ERROR: Tensor-valued Constant nodes differed in value across invocations. This often indicates that the tracer has encountered untraceable code.
Node:
%hx : Tensor = prim::Constant[value=<Tensor>](), scope: __module.lstm # /home/davide/Desktop/coefficient/native_oneshot/native_oneshot/matching_network/model/lstm.py:50:0
Source Location:
/home/davide/Desktop/coefficient/native_oneshot/native_oneshot/matching_network/model/lstm.py(50): repackage_hidden
/home/davide/Desktop/coefficient/native_oneshot/native_oneshot/matching_network/model/lstm.py(52): <genexpr>
/home/davide/Desktop/coefficient/native_oneshot/native_oneshot/matching_network/model/lstm.py(52): repackage_hidden
/home/davide/Desktop/coefficient/native_oneshot/native_oneshot/matching_network/model/lstm.py(56): forward
/home/davide/.virtualenvs/native/lib/python3.7/site-packages/torch/nn/modules/module.py(726): _slow_forward
/home/davide/.virtualenvs/native/lib/python3.7/site-packages/torch/nn/modules/module.py(742): _call_impl
/home/davide/Desktop/coefficient/native_oneshot/native_oneshot/matching_network/model/matching.py(70): forward
/home/davide/.virtualenvs/native/lib/python3.7/site-packages/torch/nn/modules/module.py(726): _slow_forward
/home/davide/.virtualenvs/native/lib/python3.7/site-packages/torch/nn/modules/module.py(742): _call_impl
/home/davide/.virtualenvs/native/lib/python3.7/site-packages/torch/jit/_trace.py(940): trace_module
/home/davide/.virtualenvs/native/lib/python3.7/site-packages/torch/jit/_trace.py(742): trace
/home/davide/Desktop/coefficient/native_oneshot/native_oneshot/scripts/export-to-traced-model.py(57): <module>
/home/davide/.pyenv/versions/3.7.8/lib/python3.7/runpy.py(85): _run_code
/home/davide/.pyenv/versions/3.7.8/lib/python3.7/runpy.py(193): _run_module_as_main
Comparison exception: With rtol=0.0001 and atol=1e-05, found 90 element(s) (out of 96) whose difference(s) exceeded the margin of error (including 0 nan comparisons). The greatest difference was 11.000000476837158 (-0.947547435760498 vs. -11.947547912597656), which occurred at index (0, 0, 8).

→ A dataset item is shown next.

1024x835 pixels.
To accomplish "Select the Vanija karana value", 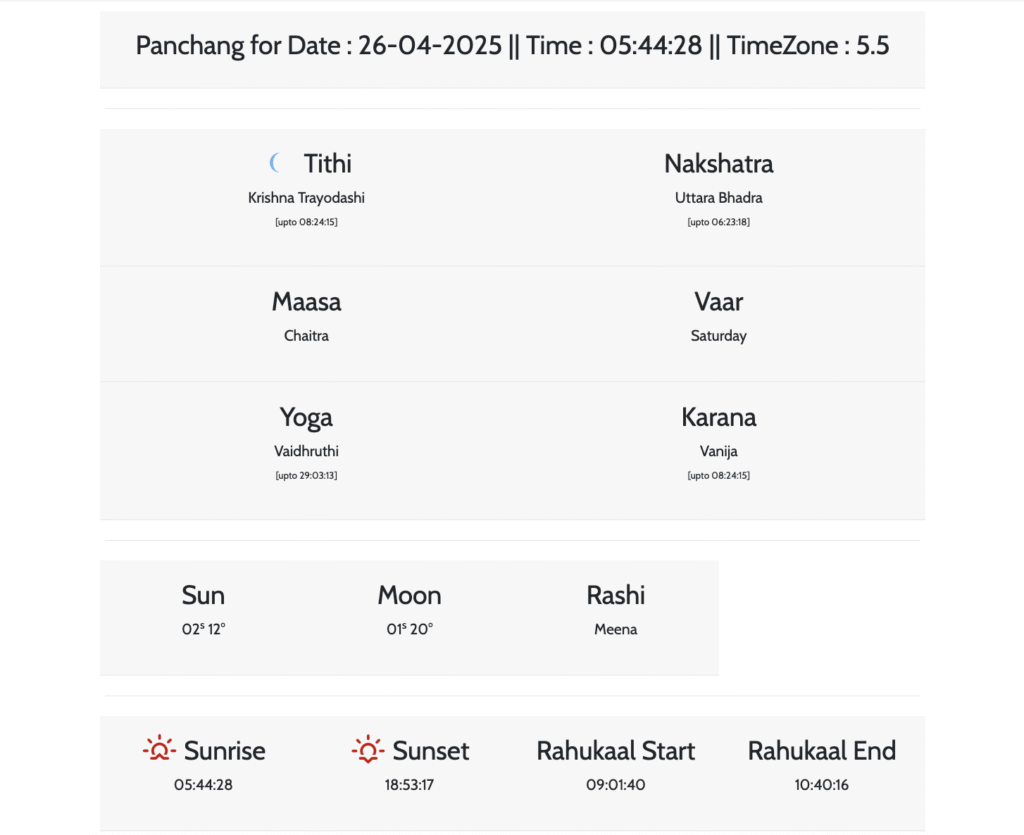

Which says that there is some untraceable code, pointing at the repackage_hidden method of my LSTM. Here is my LSTM module:
from __future__ import annotations
import torch
import torch.nn as nn
from torch.autograd import Variable
class BidirectionalLSTM(nn.Module):
def __init__(self, layer_size, vector_dim, device):
super().__init__()
"""
Initial a muti-layer Bidirectional LSTM
:param layer_size: a list of each layer'size
:param batch_size:
:param vector_dim:
"""
self.batch_size = 1
self.hidden_size = layer_size[0]
self.vector_dim = vector_dim
self.num_layer = len(layer_size)
self.lstm = nn.LSTM(
input_size=self.vector_dim,
num_layers=self.num_layer,
hidden_size=self.hidden_size,
bidirectional=True,
)
self.hidden = (
Variable(
torch.zeros(
self.lstm.num_layers * 2,
self.batch_size,
self.lstm.hidden_size,
),
requires_grad=False,
).to(device),
Variable(
torch.zeros(
self.lstm.num_layers * 2,
self.batch_size,
self.lstm.hidden_size,
),
requires_grad=False,
).to(device),
)
def repackage_hidden(self, h):
"""Wraps hidden states in new Variables,
to detach them from their history."""
if type(h) == torch.Tensor:
return Variable(h.data)
else:
return tuple(self.repackage_hidden(v) for v in h)
def forward(self, inputs):
inputs = inputs.float()
self.hidden = self.repackage_hidden(self.hidden)
output, self.hidden = self.lstm(inputs, self.hidden)
return output
and my export code:
with torch.jit.optimized_execution(True) and torch.no_grad():
traced_model = torch.jit.trace(
model, (support_x, support_y_onehot, target_x, target_y)
)
I assume that the if else control flow in repackage_hidden might be part of the problem? How to bypass / solve the issue?